**** Exercise inputs ****
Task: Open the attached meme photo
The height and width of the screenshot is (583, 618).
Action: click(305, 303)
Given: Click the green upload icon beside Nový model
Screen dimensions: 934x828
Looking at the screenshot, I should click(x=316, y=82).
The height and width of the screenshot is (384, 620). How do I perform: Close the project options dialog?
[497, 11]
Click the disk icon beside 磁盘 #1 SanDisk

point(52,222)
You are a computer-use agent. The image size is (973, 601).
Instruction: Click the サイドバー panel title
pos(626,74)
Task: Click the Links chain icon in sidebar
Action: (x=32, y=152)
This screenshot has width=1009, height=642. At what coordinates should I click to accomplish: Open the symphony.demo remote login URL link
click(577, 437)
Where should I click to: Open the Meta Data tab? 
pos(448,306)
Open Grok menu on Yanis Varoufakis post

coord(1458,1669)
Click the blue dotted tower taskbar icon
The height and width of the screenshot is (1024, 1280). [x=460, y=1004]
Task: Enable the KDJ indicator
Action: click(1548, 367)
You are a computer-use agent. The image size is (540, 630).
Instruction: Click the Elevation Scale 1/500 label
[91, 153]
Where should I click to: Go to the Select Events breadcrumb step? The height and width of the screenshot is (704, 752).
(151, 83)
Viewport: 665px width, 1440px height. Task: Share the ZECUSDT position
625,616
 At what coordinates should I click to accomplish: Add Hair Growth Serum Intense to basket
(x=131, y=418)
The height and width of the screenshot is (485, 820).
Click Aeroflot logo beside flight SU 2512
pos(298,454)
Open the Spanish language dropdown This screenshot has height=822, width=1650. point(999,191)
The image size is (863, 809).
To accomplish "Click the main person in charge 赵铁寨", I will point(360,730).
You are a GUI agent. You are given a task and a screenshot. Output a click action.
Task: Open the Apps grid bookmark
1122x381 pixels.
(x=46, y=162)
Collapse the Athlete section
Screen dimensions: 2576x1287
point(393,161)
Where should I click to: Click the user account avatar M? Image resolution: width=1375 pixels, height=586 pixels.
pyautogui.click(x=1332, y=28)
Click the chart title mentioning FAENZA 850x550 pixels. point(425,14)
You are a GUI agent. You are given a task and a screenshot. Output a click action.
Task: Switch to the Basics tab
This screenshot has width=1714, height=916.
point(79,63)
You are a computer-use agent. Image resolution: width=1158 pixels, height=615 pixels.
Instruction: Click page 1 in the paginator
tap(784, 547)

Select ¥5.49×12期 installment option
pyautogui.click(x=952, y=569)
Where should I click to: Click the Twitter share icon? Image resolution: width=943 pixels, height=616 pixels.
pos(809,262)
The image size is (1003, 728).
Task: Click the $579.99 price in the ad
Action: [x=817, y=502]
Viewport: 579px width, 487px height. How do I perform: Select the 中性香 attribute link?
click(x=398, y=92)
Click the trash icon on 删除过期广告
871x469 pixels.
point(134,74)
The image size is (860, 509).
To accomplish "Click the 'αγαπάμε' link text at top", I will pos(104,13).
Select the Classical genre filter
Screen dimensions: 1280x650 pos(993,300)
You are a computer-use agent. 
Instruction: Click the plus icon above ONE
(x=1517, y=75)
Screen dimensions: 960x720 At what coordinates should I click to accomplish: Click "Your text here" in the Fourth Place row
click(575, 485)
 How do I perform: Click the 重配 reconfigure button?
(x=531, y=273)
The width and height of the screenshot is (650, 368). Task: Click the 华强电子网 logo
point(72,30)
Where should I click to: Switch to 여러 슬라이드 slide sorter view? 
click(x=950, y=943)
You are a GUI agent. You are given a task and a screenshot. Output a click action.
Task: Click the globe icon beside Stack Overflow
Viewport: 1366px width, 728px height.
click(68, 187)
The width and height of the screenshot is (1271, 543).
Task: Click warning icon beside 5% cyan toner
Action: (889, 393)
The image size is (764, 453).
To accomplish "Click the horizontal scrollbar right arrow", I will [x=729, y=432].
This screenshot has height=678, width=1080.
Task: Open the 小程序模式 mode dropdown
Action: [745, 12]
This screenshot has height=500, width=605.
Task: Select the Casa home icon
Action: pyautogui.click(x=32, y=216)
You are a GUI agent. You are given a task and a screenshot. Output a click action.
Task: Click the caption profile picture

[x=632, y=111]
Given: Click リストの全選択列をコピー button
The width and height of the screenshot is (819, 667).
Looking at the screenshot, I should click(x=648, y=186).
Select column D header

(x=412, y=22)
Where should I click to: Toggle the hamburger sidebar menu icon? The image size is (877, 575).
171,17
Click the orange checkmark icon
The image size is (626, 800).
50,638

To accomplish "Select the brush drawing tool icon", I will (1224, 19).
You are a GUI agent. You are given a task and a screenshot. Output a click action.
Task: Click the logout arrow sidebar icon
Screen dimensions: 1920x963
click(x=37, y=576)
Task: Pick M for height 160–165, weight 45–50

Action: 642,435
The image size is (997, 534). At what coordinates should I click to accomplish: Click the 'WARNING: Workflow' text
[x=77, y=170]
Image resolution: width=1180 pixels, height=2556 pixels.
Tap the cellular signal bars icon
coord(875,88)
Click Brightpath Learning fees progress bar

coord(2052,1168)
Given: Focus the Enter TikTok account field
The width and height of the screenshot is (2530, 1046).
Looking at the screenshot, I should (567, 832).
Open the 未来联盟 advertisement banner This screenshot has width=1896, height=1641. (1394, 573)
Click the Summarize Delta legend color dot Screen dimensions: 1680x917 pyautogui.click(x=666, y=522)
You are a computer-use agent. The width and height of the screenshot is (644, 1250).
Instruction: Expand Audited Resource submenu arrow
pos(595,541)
****
* [Problem description]: Repeat back the listing above exactly, including every line.

* [Task response]:
Task: Open the attached meme photo
The height and width of the screenshot is (583, 618).
Action: click(305, 303)
Given: Click the green upload icon beside Nový model
Screen dimensions: 934x828
Looking at the screenshot, I should click(x=316, y=82).
The height and width of the screenshot is (384, 620). How do I perform: Close the project options dialog?
[497, 11]
Click the disk icon beside 磁盘 #1 SanDisk

point(52,222)
You are a computer-use agent. The image size is (973, 601).
Instruction: Click the サイドバー panel title
pos(626,74)
Task: Click the Links chain icon in sidebar
Action: (x=32, y=152)
This screenshot has width=1009, height=642. At what coordinates should I click to accomplish: Open the symphony.demo remote login URL link
click(577, 437)
Where should I click to: Open the Meta Data tab? 
pos(448,306)
Open Grok menu on Yanis Varoufakis post

coord(1458,1669)
Click the blue dotted tower taskbar icon
The height and width of the screenshot is (1024, 1280). [x=460, y=1004]
Task: Enable the KDJ indicator
Action: click(1548, 367)
You are a computer-use agent. The image size is (540, 630).
Instruction: Click the Elevation Scale 1/500 label
[91, 153]
Where should I click to: Go to the Select Events breadcrumb step? The height and width of the screenshot is (704, 752).
(151, 83)
Viewport: 665px width, 1440px height. Task: Share the ZECUSDT position
625,616
 At what coordinates should I click to accomplish: Add Hair Growth Serum Intense to basket
(x=131, y=418)
The height and width of the screenshot is (485, 820).
Click Aeroflot logo beside flight SU 2512
pos(298,454)
Open the Spanish language dropdown This screenshot has height=822, width=1650. point(999,191)
The image size is (863, 809).
To accomplish "Click the main person in charge 赵铁寨", I will point(360,730).
You are a GUI agent. You are given a task and a screenshot. Output a click action.
Task: Open the Apps grid bookmark
1122x381 pixels.
(x=46, y=162)
Collapse the Athlete section
Screen dimensions: 2576x1287
point(393,161)
Where should I click to: Click the user account avatar M? Image resolution: width=1375 pixels, height=586 pixels.
pyautogui.click(x=1332, y=28)
Click the chart title mentioning FAENZA 850x550 pixels. point(425,14)
You are a GUI agent. You are given a task and a screenshot. Output a click action.
Task: Switch to the Basics tab
This screenshot has width=1714, height=916.
point(79,63)
You are a computer-use agent. Image resolution: width=1158 pixels, height=615 pixels.
Instruction: Click page 1 in the paginator
tap(784, 547)

Select ¥5.49×12期 installment option
pyautogui.click(x=952, y=569)
Where should I click to: Click the Twitter share icon? Image resolution: width=943 pixels, height=616 pixels.
pos(809,262)
The image size is (1003, 728).
Task: Click the $579.99 price in the ad
Action: [x=817, y=502]
Viewport: 579px width, 487px height. How do I perform: Select the 中性香 attribute link?
click(x=398, y=92)
Click the trash icon on 删除过期广告
871x469 pixels.
point(134,74)
The image size is (860, 509).
To accomplish "Click the 'αγαπάμε' link text at top", I will pos(104,13).
Select the Classical genre filter
Screen dimensions: 1280x650 pos(993,300)
You are a computer-use agent. 
Instruction: Click the plus icon above ONE
(x=1517, y=75)
Screen dimensions: 960x720 At what coordinates should I click to accomplish: Click "Your text here" in the Fourth Place row
click(575, 485)
 How do I perform: Click the 重配 reconfigure button?
(x=531, y=273)
The width and height of the screenshot is (650, 368). Task: Click the 华强电子网 logo
point(72,30)
Where should I click to: Switch to 여러 슬라이드 slide sorter view? 
click(x=950, y=943)
You are a GUI agent. You are given a task and a screenshot. Output a click action.
Task: Click the globe icon beside Stack Overflow
Viewport: 1366px width, 728px height.
click(68, 187)
The width and height of the screenshot is (1271, 543).
Task: Click warning icon beside 5% cyan toner
Action: (889, 393)
The image size is (764, 453).
To accomplish "Click the horizontal scrollbar right arrow", I will [x=729, y=432].
This screenshot has height=678, width=1080.
Task: Open the 小程序模式 mode dropdown
Action: [745, 12]
This screenshot has height=500, width=605.
Task: Select the Casa home icon
Action: pyautogui.click(x=32, y=216)
You are a GUI agent. You are given a task and a screenshot. Output a click action.
Task: Click the caption profile picture

[x=632, y=111]
Given: Click リストの全選択列をコピー button
The width and height of the screenshot is (819, 667).
Looking at the screenshot, I should click(x=648, y=186).
Select column D header

(x=412, y=22)
Where should I click to: Toggle the hamburger sidebar menu icon? The image size is (877, 575).
171,17
Click the orange checkmark icon
The image size is (626, 800).
50,638

To accomplish "Select the brush drawing tool icon", I will (1224, 19).
You are a GUI agent. You are given a task and a screenshot. Output a click action.
Task: Click the logout arrow sidebar icon
Screen dimensions: 1920x963
click(x=37, y=576)
Task: Pick M for height 160–165, weight 45–50

Action: 642,435
The image size is (997, 534). At what coordinates should I click to accomplish: Click the 'WARNING: Workflow' text
[x=77, y=170]
Image resolution: width=1180 pixels, height=2556 pixels.
Tap the cellular signal bars icon
coord(875,88)
Click Brightpath Learning fees progress bar

coord(2052,1168)
Given: Focus the Enter TikTok account field
The width and height of the screenshot is (2530, 1046).
Looking at the screenshot, I should (567, 832).
Open the 未来联盟 advertisement banner This screenshot has width=1896, height=1641. (1394, 573)
Click the Summarize Delta legend color dot Screen dimensions: 1680x917 pyautogui.click(x=666, y=522)
You are a computer-use agent. The width and height of the screenshot is (644, 1250).
Instruction: Expand Audited Resource submenu arrow
pos(595,541)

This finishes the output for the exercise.